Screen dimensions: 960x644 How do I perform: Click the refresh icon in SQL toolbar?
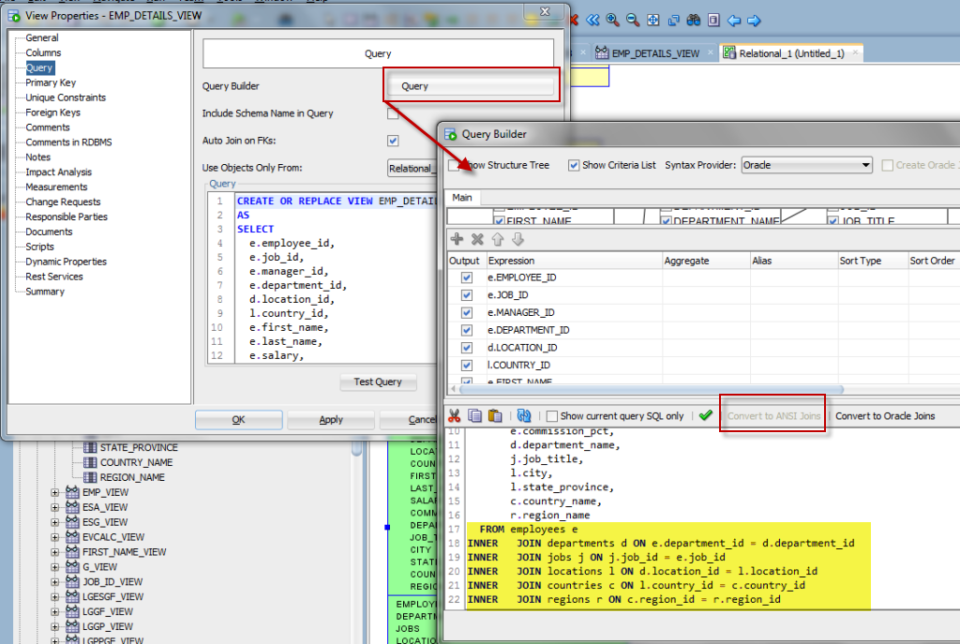524,416

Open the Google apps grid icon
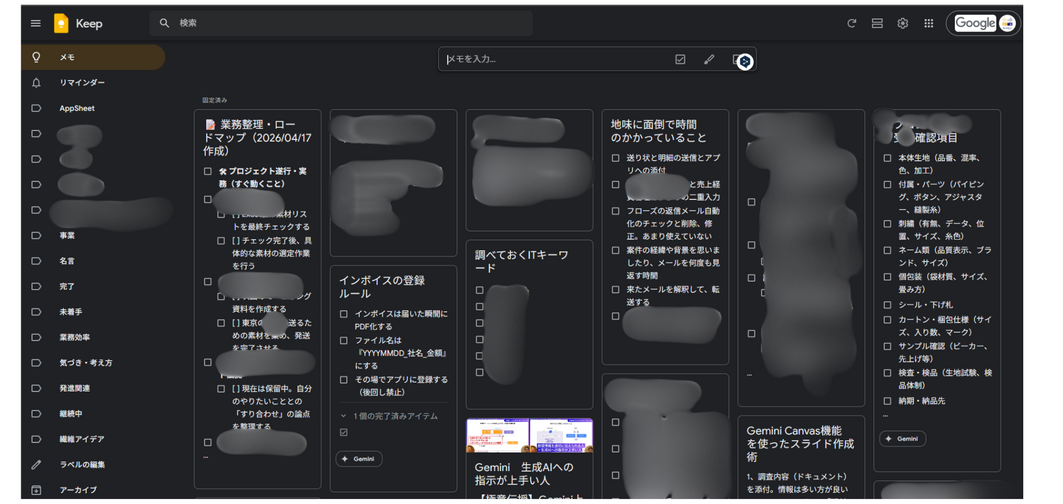[x=928, y=23]
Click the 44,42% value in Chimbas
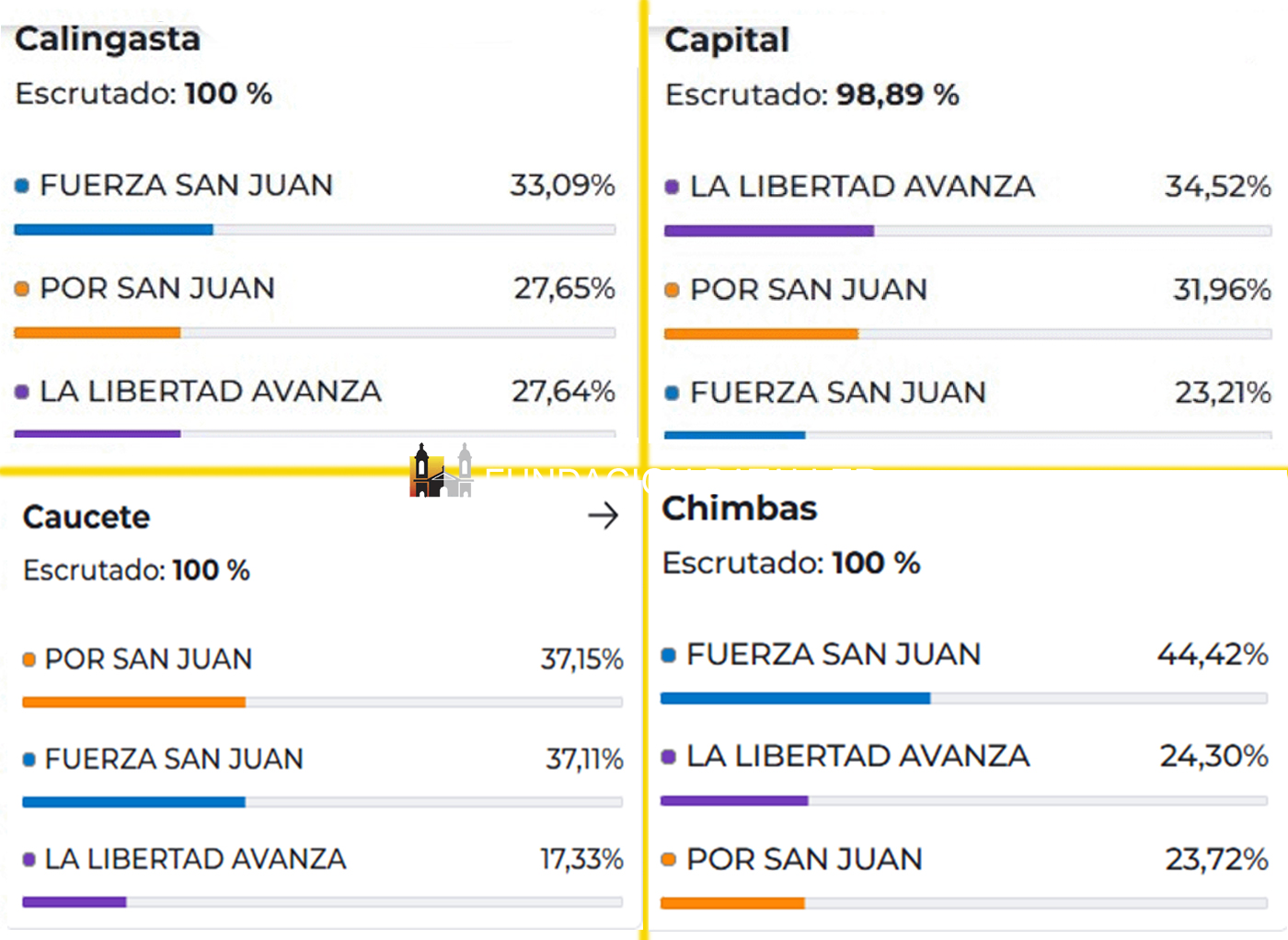1288x940 pixels. (1213, 655)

= = = = =

> AIM OF THE TASK
Write out the entries above in full and exactly; no pictures.

> SOLVED EXERCISE
Screen dimensions: 960x644 How do I perform: Click the refresh icon in SQL toolbar?
524,416

Open the Google apps grid icon
[x=928, y=23]
Click the 44,42% value in Chimbas
1288x940 pixels. (1213, 655)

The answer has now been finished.